By default, web_fetch uses Mozilla's Readability library for extraction. If that fails, and if Firecrawl is configured, it will fall back to Firecrawl's advanced scraping engine, which can handle JavaScript-heavy sites and offers additional options like caching.

The output is returned as structured markdown or plain text, making it perfect for ingestion into prompts, summaries, or documentation workflows.

Basic Usage

Using web_fetch is straightforward:

{
  "url": "https://example.com/article"
}

By default, it returns markdown. You can optionally specify the extraction mode and set a character limit:

{
  "url": "https://docs.openclaw.ai/intro",
  "extractMode": "text",
  "maxChars": 10000
}

When to Use web_fetch

Use web_fetch when you need to:

  • Retrieve documentation or help articles
  • Extract content from blogs or news sites
  • Pull in static product pages or API references
  • Avoid the complexity and slowdown of browser automation

web_fetch is not suitable for:

  • Sites that require login or authentication
  • Pages that rely heavily on JavaScript to load content
  • Interacting with dynamic UI elements (buttons, forms, etc.)

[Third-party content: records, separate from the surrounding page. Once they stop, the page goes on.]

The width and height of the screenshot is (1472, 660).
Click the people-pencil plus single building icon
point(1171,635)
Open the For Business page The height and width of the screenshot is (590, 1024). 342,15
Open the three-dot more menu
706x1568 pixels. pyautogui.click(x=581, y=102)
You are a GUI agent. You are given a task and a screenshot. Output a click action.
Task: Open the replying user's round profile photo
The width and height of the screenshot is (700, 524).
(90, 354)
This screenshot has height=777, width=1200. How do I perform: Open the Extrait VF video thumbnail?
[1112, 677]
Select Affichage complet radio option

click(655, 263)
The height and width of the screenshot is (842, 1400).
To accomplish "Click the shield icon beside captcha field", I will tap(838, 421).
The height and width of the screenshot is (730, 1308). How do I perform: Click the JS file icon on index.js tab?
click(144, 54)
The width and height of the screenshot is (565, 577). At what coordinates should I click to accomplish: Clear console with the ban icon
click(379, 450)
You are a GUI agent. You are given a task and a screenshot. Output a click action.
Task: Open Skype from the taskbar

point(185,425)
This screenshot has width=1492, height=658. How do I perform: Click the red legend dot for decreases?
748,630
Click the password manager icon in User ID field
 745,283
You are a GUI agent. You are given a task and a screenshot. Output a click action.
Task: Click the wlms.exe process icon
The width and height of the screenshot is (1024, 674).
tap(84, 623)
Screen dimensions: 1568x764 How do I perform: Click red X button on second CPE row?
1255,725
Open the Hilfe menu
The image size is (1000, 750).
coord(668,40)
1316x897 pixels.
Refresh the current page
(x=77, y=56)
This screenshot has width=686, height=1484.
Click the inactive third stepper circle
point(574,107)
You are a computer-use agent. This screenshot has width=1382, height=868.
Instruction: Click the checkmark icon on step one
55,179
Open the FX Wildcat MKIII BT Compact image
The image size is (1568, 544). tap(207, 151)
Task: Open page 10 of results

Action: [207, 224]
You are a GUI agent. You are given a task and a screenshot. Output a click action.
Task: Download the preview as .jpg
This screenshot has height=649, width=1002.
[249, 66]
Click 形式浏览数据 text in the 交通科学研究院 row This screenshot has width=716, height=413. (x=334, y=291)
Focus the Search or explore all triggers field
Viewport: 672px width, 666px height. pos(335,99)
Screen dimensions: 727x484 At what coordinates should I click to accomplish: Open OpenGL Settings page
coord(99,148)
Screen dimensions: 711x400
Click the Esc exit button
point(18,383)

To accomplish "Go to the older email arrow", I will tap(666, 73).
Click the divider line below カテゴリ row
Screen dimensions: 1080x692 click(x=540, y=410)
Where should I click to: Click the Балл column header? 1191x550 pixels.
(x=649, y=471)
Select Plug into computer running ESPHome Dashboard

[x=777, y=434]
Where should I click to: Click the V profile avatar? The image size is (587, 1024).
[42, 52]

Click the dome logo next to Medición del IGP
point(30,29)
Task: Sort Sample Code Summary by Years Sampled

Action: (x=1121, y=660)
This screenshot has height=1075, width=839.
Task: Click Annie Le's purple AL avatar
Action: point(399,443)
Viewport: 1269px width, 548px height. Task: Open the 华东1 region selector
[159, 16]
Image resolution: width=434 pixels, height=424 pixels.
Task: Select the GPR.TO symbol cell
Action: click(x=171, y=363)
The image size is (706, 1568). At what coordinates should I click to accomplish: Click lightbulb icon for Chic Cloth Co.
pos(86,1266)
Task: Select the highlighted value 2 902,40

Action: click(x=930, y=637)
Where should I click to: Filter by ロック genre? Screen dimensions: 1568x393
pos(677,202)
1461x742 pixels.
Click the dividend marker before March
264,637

For those cases, use the Browser tool instead.

Configuration

web_fetch is enabled by default. You can customize its behavior in your OpenClaw config:

{
  "tools": {
    "web": {
      "fetch": {
        "enabled": true,
        "maxChars": 50000,
        "timeoutSeconds": 30,
        "cacheTtlMinutes": 15,
        "readability": true,
        "firecrawl": {
          "enabled": true,
          "apiKey": "your-firecrawl-key-here",
          "onlyMainContent": true
        }
      }
    }
  }
}

Key settings include:

  • maxChars: Limits the size of the returned content
  • timeoutSeconds: How long to wait before giving up on a slow site
  • cacheTtlMinutes: How long to cache results (to avoid repeated fetches)
  • firecrawl.apiKey: Enables advanced scraping with bot circumvention

Best Practices

  1. Always check the URL first—ensure it's publicly accessible and doesn't require login.
  2. Use caching wisely—frequently accessed pages should be cached to improve performance.
  3. Set reasonable character limits—avoid fetching extremely long pages unless necessary.
  4. Fall back to browser automation—if web_fetch returns incomplete or empty content, the page likely requires JavaScript.

Troubleshooting

If web_fetch returns an error or empty content:

  • Verify the URL is correct and publicly accessible
  • Check if the site blocks non-browser user agents
  • Try the same URL in a browser to confirm it loads
  • If JavaScript is required, switch to the Browser tool

Conclusion

web_fetch is a fast, efficient way to bring web content into your OpenClaw workflows. By understanding its strengths and limitations, you can use it to streamline research, documentation, and content aggregation—keeping your automations lean and reliable.

For dynamic or login-protected sites, remember to use the full Browser tool instead.